I understand, believe me do I understand, how taxing the EMS abusers may be. Just try not to sweat it. If you get frustrated, you increase stress. if you laugh it off and have a good time running the needless calls, you increase longevity. I believe there are more needless calls to come with less retribution. A public option for healthcare is inevitable, and it will increase our call volume. Whether you are for or against socialized healthcare doesn't matter. We are bound to be busier. We are bound to be busier running calls on more people that would have driven themselves to a clinic in the past. The fear of the bill (whether they paid it in the past or not), will be gone. So I say again, don't sweat these calls.

Being busy is a good thing. I bet there are some realtors, construction workers, and investors out there that wished they were busy. Yea, no one signs up to run the unimportant calls, but that's the gig Shaggy, you know that. And every once in a while, we get that unique chance to truly help someone.
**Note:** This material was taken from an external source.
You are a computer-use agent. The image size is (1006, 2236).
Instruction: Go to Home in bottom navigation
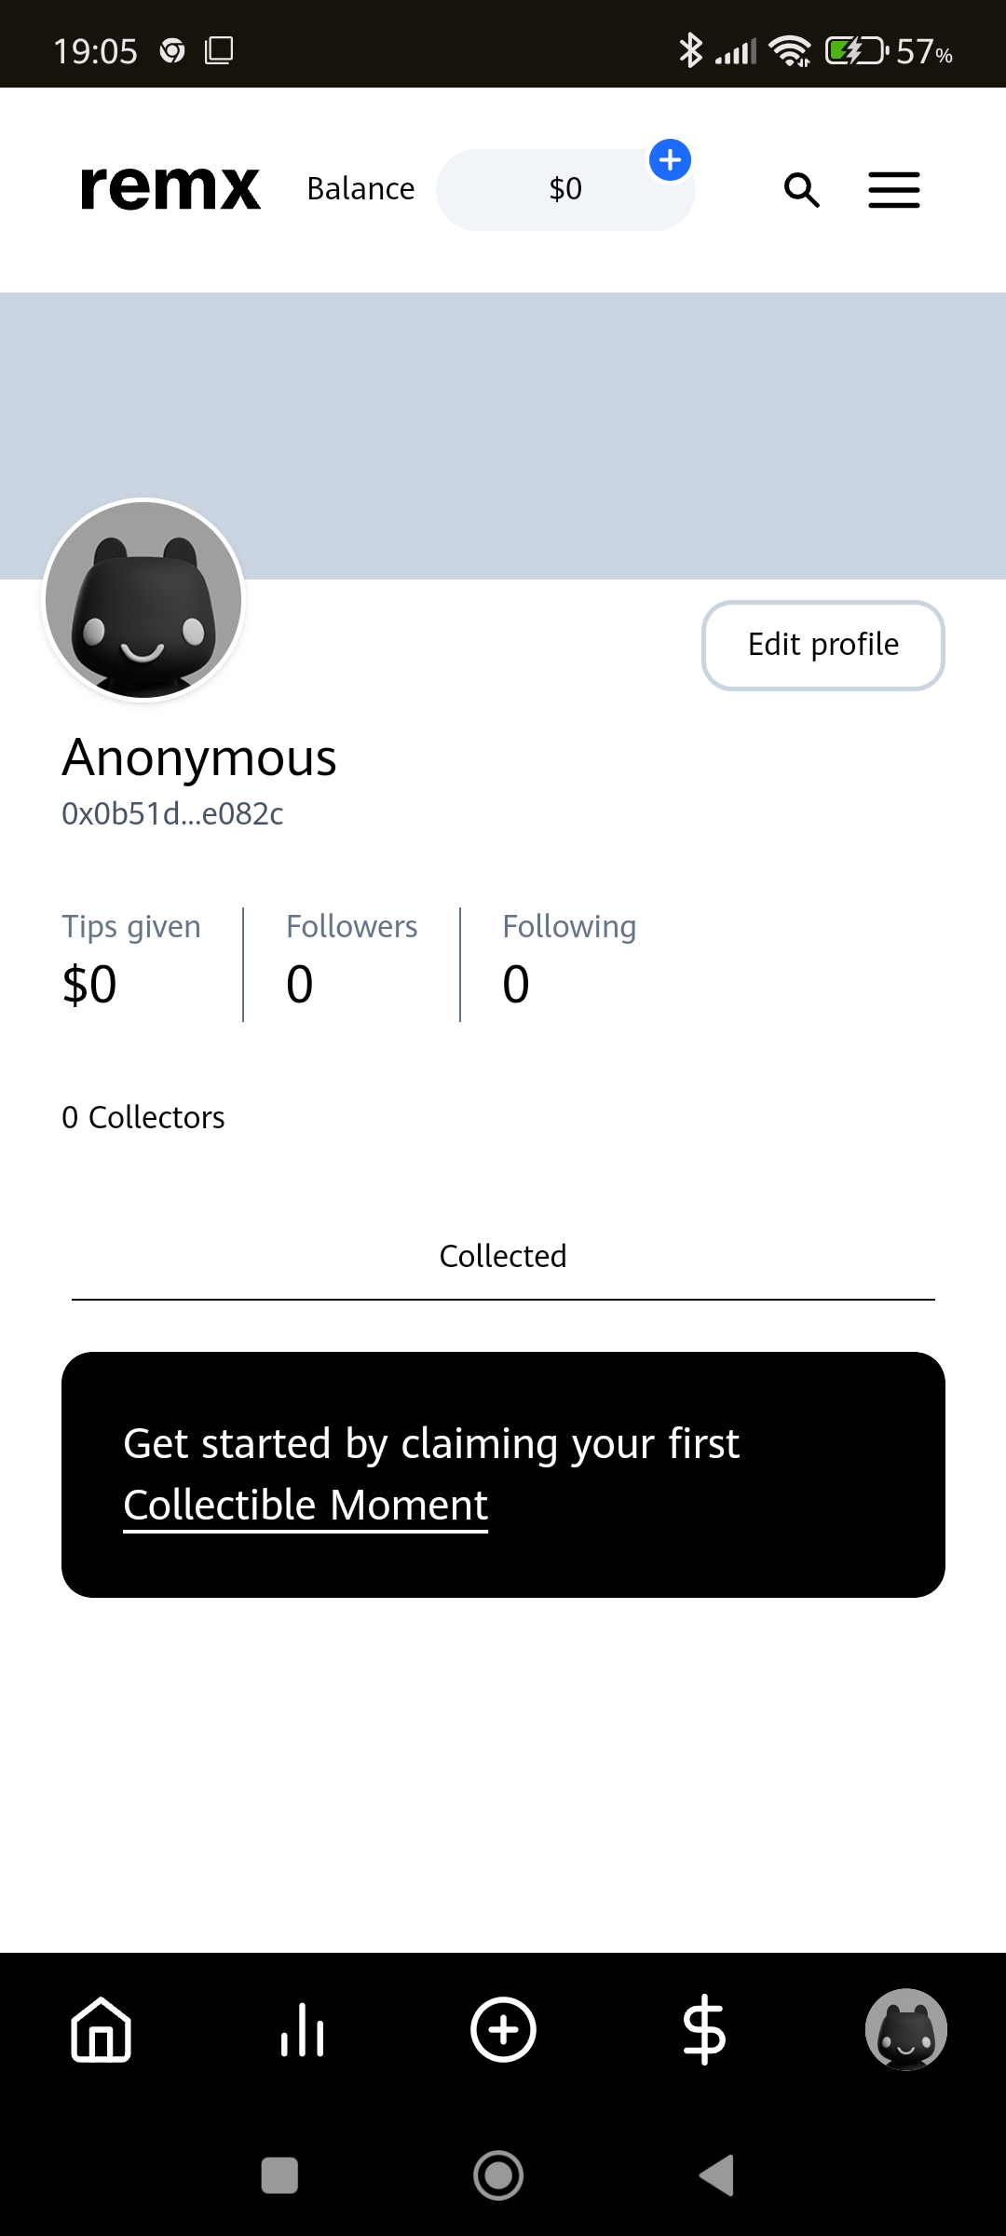tap(101, 2030)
I know my glass seems half full. I am an optimist. It is the only way to get through this job with a smile. It is too easy to complain. Consider it a challenge.

Shaggy said...

I actually believe if we had a national health insurance, we could in fact, decrease our transports. How or why? We would be paid regardless of transport or not. I mean, if we treat and release, or prevent a patient from increasing healthcare costs by not taking them to the hospital for something not warranted, there would be a reward. The governing bodies who would regulate the insurance would rather pay us NOT to transport as it would be in their best interest. I also think that with a national plan, there would be more triaging of services, and this could begin with calls to 911.
We may not have to wait for healthcare reform to do that. If the economy does not improve, and EMS agencies need to make cuts, there will be less crews to take calls, and 911 centers will be forced to triage their calls a little more. That's just my take on it.
I am in favor of loosening our reigns, and we have to be the ones to force change. That could be by taking the initiative and educating patients and giving alternatives to transport, even if it takes a call to their PCP, cardiologist, or local hospital ortho clinic to make an outpatient appointment. You would be surprised how much influence you can make in stetting change.

Adam Thompson, EMT-P said...

Shaggy I would agree except we believe in evidence right? Socialized healthcare has been tried. You don't have to travel far to see the strain it puts on a system. Boston has some of the longest wait times in ERs in the country. I have transported Canadians that say the purchase their own insurance because they are likely to be seen faster than with the public option provided by the Canadian government.

Imagine a country with only Medicaid. I don't want to express my opinion too much on the topic, because politics bring out the worst in people. I have researched places that have socialized healthcare. What has been tried just doesn't look good.

Shaggy said...

Ah, the socialized medicine argument. At EMSVillage, ALL of the Canadians and others across both ponds swear by their national health plans and rebuke our propaganda against them. They still seem to be working there without a single industrialized country thinking of dismantling them, though many realized they have to cut back as too many people take advantage of the system. In the UK, they triage their calls at 911 and EMS can act as gatekeepers. Up North, the Canadians are just now realizing they need a similar triaging system, especially when they have ambulance crews waiting, no lie, up to 6 hours in an ED waiting to hand off their patient. They also don't have EMTALA laws.
Medicaid is jamming us up because of lack of adequate compensation and the medicaid clients abusing the system.
I think the whole system needs revamped, but, we will not see that happen. At least not for a long time until the healthcare infrastructure starts to break down more.
Why are we discussing this here? Sorry about that.